蜷川実花さんの世界観は嫌いではないけどこの映画には少し合わなかったんじゃないかな....言い表わしにくいけど、芸術要素よりも文学的な要素が欲しかったかも。
劇中歌のタイミングとか、「え!ここ!?」みたいなちょっとした違和感みたいなのも感じたし、演出も「この雰囲気でこういう感じか...」って。
それも全て確実に新しい切り口ではあるから蜷川ワールドで許されるのかな。
少なくとも私はこの映画と蜷川実花の相性はそこまで良いとは感じなかったな。

でもキャストは間違いないしストーリーも秀悦だった。友達は大人向けだよね、って言ってて実際難しかったけど、最後にやっとタイトルの意味を理解したような気がして悔しいけどもう一回観たい...確認したい...。観た直後はあんまり響かなかったけどジワジワ侵食されてる(笑)
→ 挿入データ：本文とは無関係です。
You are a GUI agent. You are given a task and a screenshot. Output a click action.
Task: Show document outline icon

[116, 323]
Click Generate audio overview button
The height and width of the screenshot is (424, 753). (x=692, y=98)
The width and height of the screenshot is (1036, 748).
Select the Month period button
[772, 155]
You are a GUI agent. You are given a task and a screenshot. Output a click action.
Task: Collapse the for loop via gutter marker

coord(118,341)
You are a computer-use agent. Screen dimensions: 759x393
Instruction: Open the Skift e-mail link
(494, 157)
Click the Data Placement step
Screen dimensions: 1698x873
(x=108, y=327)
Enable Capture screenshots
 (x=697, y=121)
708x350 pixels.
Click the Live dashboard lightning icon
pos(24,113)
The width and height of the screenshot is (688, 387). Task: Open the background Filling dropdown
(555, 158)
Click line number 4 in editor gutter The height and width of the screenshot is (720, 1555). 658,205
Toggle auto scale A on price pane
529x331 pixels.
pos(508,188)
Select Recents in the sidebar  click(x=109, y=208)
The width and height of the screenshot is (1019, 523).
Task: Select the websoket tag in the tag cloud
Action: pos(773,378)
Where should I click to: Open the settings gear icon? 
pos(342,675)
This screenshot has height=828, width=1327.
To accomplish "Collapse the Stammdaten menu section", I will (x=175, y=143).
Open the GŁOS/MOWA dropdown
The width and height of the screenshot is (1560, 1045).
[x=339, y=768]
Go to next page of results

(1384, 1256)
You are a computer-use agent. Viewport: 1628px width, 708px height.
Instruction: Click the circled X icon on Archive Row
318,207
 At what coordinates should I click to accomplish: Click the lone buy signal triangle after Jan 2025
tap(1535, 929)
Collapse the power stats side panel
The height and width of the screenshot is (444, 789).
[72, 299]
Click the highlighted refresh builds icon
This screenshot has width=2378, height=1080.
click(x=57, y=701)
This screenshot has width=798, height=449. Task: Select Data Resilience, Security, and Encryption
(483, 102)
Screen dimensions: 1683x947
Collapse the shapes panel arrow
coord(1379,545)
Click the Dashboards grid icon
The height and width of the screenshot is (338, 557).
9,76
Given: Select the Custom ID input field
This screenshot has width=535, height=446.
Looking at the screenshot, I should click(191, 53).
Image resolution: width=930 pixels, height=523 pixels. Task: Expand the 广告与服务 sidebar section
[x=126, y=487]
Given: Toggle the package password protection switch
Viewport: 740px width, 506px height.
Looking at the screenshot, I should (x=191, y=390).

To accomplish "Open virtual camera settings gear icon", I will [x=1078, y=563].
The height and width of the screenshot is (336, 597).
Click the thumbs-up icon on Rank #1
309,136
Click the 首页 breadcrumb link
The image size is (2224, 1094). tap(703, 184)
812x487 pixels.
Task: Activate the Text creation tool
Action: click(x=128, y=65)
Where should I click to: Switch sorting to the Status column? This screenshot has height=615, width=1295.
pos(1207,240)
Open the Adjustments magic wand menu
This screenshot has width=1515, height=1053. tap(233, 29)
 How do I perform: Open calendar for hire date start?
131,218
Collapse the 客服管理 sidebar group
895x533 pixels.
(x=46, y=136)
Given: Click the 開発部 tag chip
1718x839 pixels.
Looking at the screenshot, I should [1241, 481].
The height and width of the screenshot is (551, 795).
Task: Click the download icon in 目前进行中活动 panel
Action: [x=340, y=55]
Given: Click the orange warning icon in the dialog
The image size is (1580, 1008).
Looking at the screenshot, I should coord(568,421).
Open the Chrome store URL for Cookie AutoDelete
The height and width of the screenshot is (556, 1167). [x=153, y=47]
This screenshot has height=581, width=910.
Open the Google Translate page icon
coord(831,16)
周りの人には理解されなくて天才にしかわからない孤独と文学に対するストイックさがなんだか虚しい。いくら愛されても愛をまっすぐに返せてなくて切ない。あんなに恋愛してたのに全然動物的じゃなかった。太宰治は才能や体の相性や依存じゃなく、本当に愛されてたのかな。
やってることは相当ゲスいんだけど寂しい、空っぽって感じ。

だけどやっぱりこの映画を違う監督で観てみたい。もちろん蜷川監督だからこその良さはある。好き嫌い分かれるんだろうなぁ。